• **What the task asks**
Write out everything in the listing from the line containing "Task: Click the Jan 2025 tick on 净值曲线 axis" down to the end of the listing, leaving out the pictures.

## Start Information provided

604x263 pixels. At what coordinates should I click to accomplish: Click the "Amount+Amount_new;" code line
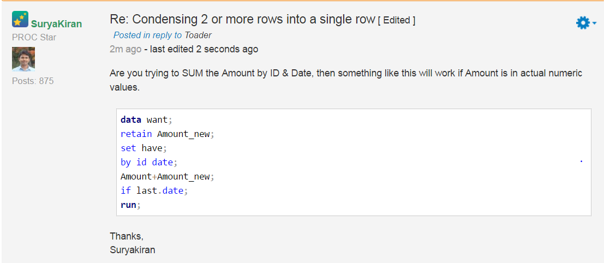tap(168, 176)
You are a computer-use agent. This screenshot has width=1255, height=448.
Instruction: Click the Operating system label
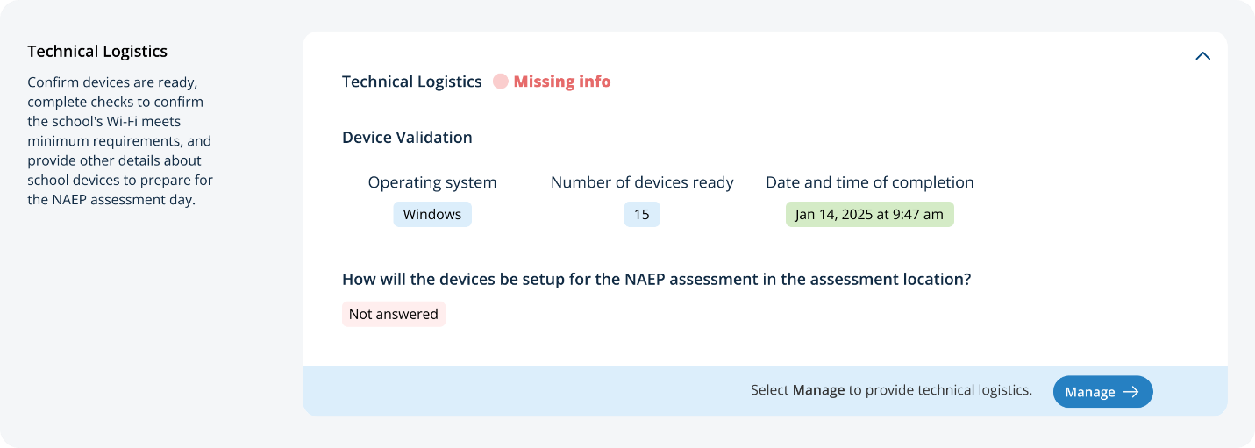click(x=431, y=182)
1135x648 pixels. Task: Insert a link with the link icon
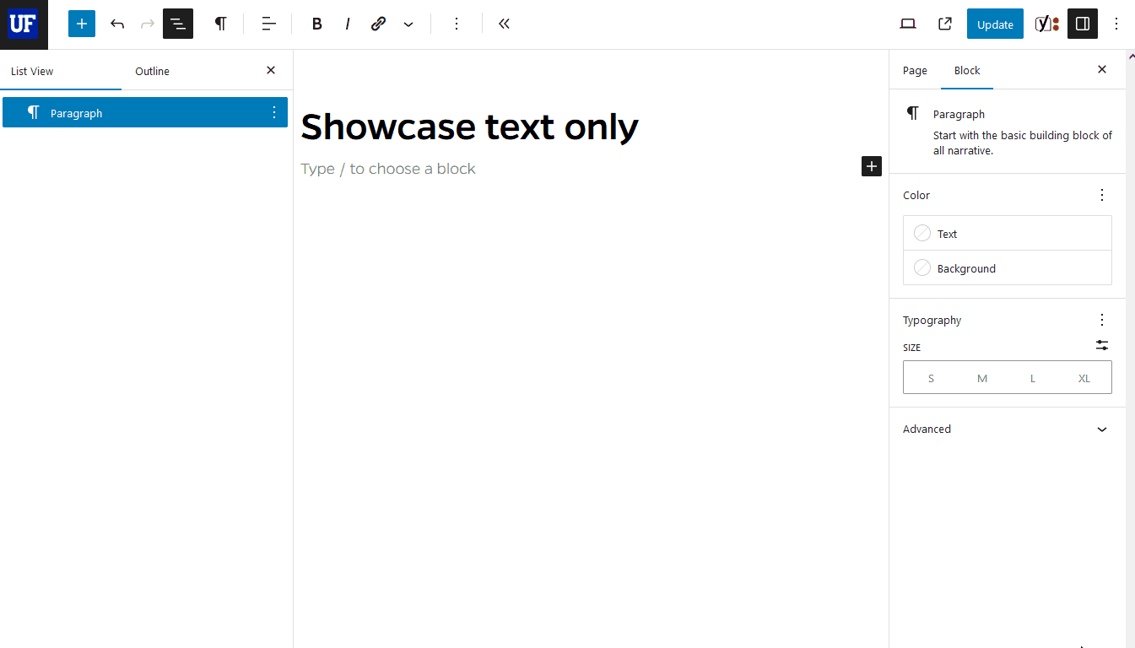tap(378, 24)
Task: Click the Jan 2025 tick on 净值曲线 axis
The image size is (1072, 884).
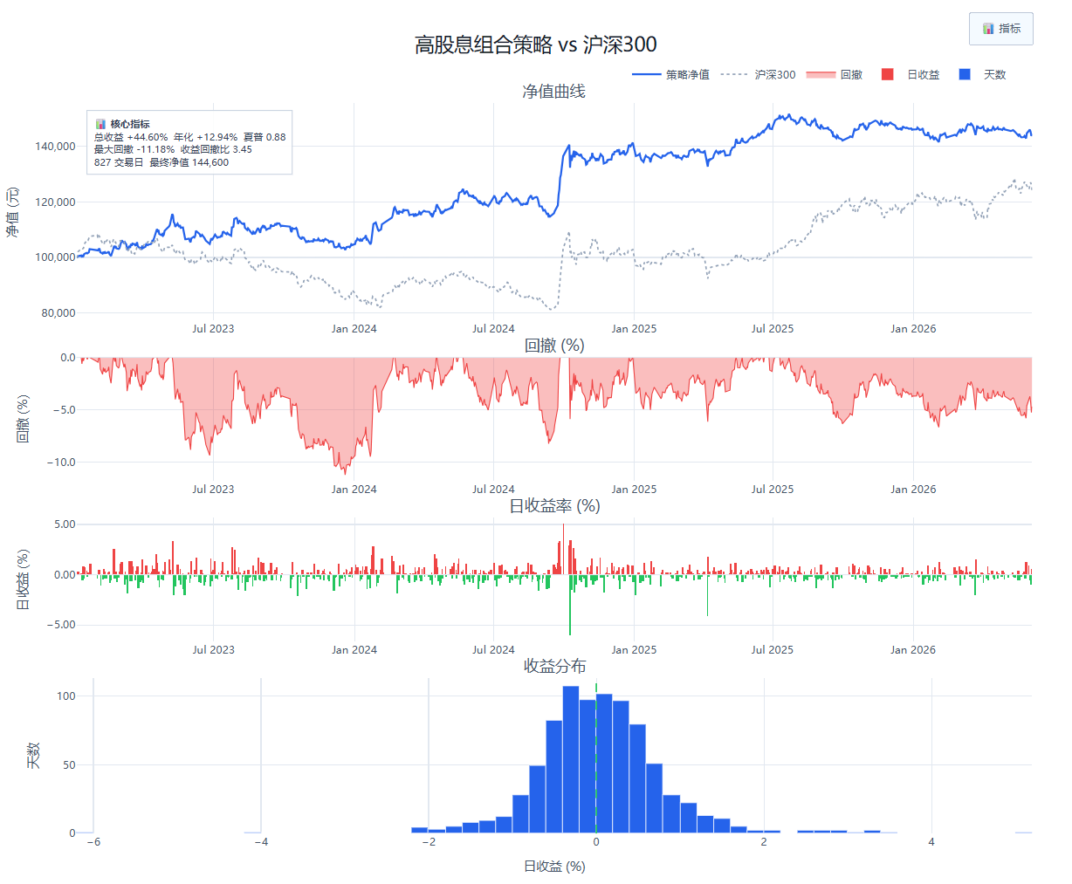Action: pos(634,329)
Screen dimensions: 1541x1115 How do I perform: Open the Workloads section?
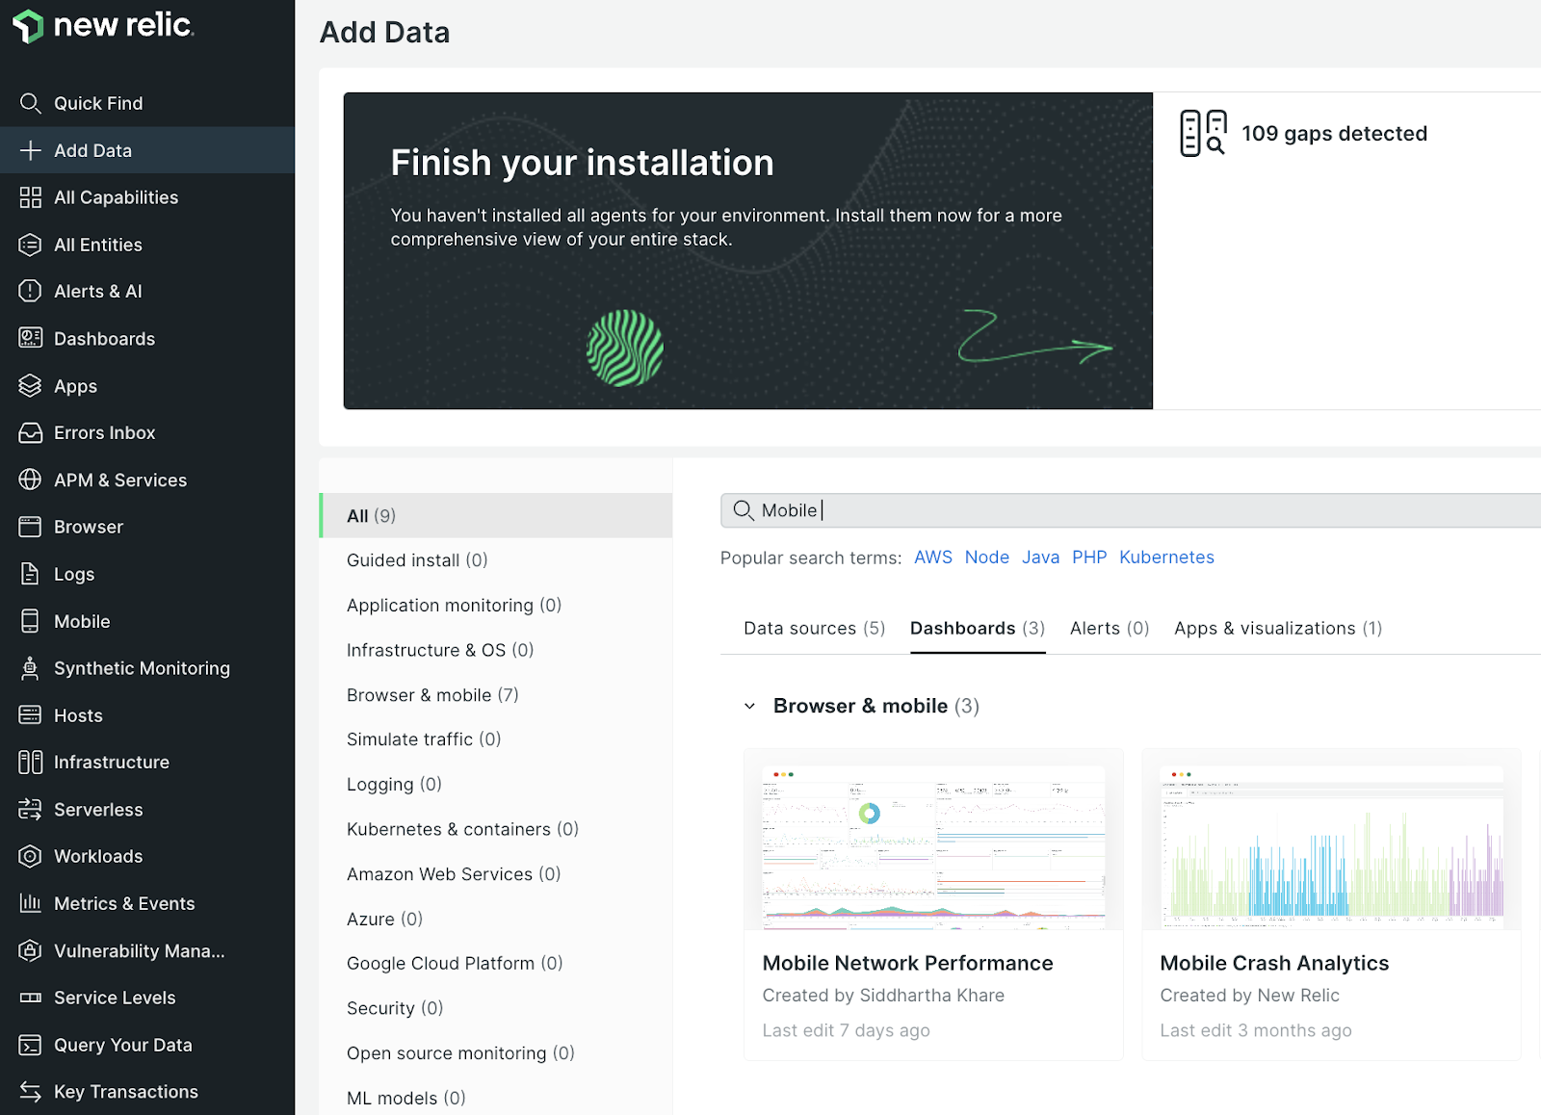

## End Information provided

• **Reply**
Task: Click the Jan 2025 tick on 净值曲线 axis
The image size is (1072, 884).
Action: pos(634,329)
Screen dimensions: 1541x1115 How do I perform: Open the Workloads section?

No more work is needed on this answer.